Projet de loi Orientation des mobilités

Direction de la Séance

N°619 rect. bis

19 mars 2019

(1ère lecture)

(PROCÉDURE ACCÉLÉRÉE)

(n° 369 , 368 )


AMENDEMENT

C Défavorable
G  
Tombé

présenté par

M. JACQUIN, Mmes LUBIN et GRELET-CERTENAIS, MM. BÉRIT-DÉBAT et DAGBERT, Mme Martine FILLEUL, MM. HOULLEGATTE et Joël BIGOT, Mme BONNEFOY, M. MADRELLE, Mmes PRÉVILLE, TOCQUEVILLE, TAILLÉ-POLIAN et HARRIBEY, MM. KANNER, CABANEL, COURTEAU, DEVINAZ et FÉRAUD, Mmes GUILLEMOT et JASMIN, MM. LALANDE et LUREL, Mme MONIER, MM. MONTAUGÉ, RAYNAL, TISSOT

et les membres du groupe Socialiste, Écologiste et Républicain


ARTICLE 20

Consulter le texte de l'article ^

Rédiger ainsi cet article :

L'article L. 7342-1 du code du travail est complété par deux alinéas ainsi rédigés :

« Une négociation collective s'engage, au plus tard six mois après la publication de la loi n°  du  d'orientations des mobilités, visant à la création, dans un délai de dix-huit mois, d'une branche spécifique ou d'un dispositif de contractualisation collective de portée équivalente portant sur un socle de règles communes pour l'organisation du travail, la tarification, la régulation, la protection sociale des travailleurs.
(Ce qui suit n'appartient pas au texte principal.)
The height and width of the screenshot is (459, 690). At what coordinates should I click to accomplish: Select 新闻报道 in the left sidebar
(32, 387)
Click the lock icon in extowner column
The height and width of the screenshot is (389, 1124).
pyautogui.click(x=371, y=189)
« En l'absence d'accord, le gouvernement mènera lui même la concertation en vue de la régulation du secteur privilégiant une organisation des travailleurs concernés en coopératives d'activités et d'emplois. »

Objet

Nous assistons au retour du tâcheronnage à l'ère numérique.

La puissance publique ne peut laisser se développer du travail sans droits et hors du droit.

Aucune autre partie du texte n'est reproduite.